Is it possible to do Communication Management completely independent of Analytics?  We answered that yes, one could definitely find low hanging fruit in the customer communication area especially in correspondence, without having to tie in analytics.  We explained that many banks in particular are getting a better handle on the way they manage the correspondence with their clients to ensure that they leverage their brand, manage message consistency and even compliance.  We mentioned the example of the bank we met at the Customer Experience Exchange who found countless examples of letters to customers stating that they "did not meet their standards."  (cue the fingernails on chalkboard).  We do believe that analytics helps you embed much more personalization and power into your messaging however and that most banks will at some point couple analytics to their communication hubs. 
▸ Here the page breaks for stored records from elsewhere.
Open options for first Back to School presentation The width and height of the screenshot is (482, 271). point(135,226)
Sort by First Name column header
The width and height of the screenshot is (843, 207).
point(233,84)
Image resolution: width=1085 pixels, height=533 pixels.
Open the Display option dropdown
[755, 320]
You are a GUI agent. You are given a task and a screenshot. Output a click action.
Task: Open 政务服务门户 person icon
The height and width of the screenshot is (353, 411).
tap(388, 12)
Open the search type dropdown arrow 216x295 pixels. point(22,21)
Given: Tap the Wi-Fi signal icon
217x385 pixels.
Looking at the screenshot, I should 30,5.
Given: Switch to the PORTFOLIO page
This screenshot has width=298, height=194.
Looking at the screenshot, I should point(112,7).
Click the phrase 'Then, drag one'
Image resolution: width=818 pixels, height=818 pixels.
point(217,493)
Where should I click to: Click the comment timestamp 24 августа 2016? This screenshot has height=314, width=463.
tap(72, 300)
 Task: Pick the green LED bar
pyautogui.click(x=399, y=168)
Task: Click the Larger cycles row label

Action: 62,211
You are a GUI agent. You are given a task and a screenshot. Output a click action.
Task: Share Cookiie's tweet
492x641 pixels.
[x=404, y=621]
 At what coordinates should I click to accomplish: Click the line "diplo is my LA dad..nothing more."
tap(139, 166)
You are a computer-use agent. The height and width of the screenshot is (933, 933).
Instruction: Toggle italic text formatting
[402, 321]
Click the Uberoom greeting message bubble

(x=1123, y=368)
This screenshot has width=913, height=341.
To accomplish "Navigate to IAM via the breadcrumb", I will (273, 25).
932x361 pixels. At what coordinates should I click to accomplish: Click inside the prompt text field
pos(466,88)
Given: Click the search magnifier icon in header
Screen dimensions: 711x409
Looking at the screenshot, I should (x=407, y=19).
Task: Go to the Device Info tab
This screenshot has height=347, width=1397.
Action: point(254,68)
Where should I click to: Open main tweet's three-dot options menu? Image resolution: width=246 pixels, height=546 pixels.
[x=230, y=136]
Link to presentation: http://www.linkedin.com/profile/view?id=23220005&trk=nav_responsive_tab_profile
 
 
 

Tuesday, October 22, 2013

ABA 2013: Banks Bounce Back


The ABA 2013 conference in New Orleans has just drawn to a close.  Banks are bouncing back!

 
Most of the attendees were C-Level execs from small, community banks with assets of <$1B and they were mostly from the Southeast given that the venue was New Orleans this year.

 
Dodd-Frank is in the midst of being fully implemented with tighter lending guidelines for QM or Qualified Mortgages hitting in Jan 2014, however, the head of the CFPB stated that there would be a gradual easing in of the guidelines with little to no litigation in the first few months.  The bottom line for the small banks was that if they have a traditionally good track record making loans in their markets with acceptable loss rates, this new legislation should have little or no impact.  The reaction of the CEO's ranged however from from activist "we should show up with thousands to march on Washington" to more resigned "let's not dwell on the regulation but focus on our business." 

 
The attitudes of the CEO's matched almost exactly the geographies from which they hail.  The West Coast CEO focusing on a vibrant, young work force, the East Coast bank implementing new technology but only to the extent that it would pay off with its specific customer profile.  The CEO from a deep south bank explained how his bank's branches had been "slabbed" during Katrina, a verb meaning completely demolished save the cement slab upon which the building used to sit.  But the employees were at work the next day at fold-out tables doing business, ultimately handing out up to $100M total in cash to bank customers needing money to evacuate immediately.  I'm not sure what was more moving - the image of employees at those tables in front of their erstwhile branches, or the news that the bank experienced less than 1% loss from this cash handout despite the complete lack of ID validation.  "How can you force someone to produce ID, when you can plainly see that they 'swam' out of their house this morning."  This, said the CEO, is proof positive that we are still a nation of trustworthy individuals.  This particular bank has expanded rapidly since Katrina, capturing a double digit increase in market share right after the storm.  How's that for a positive customer experience?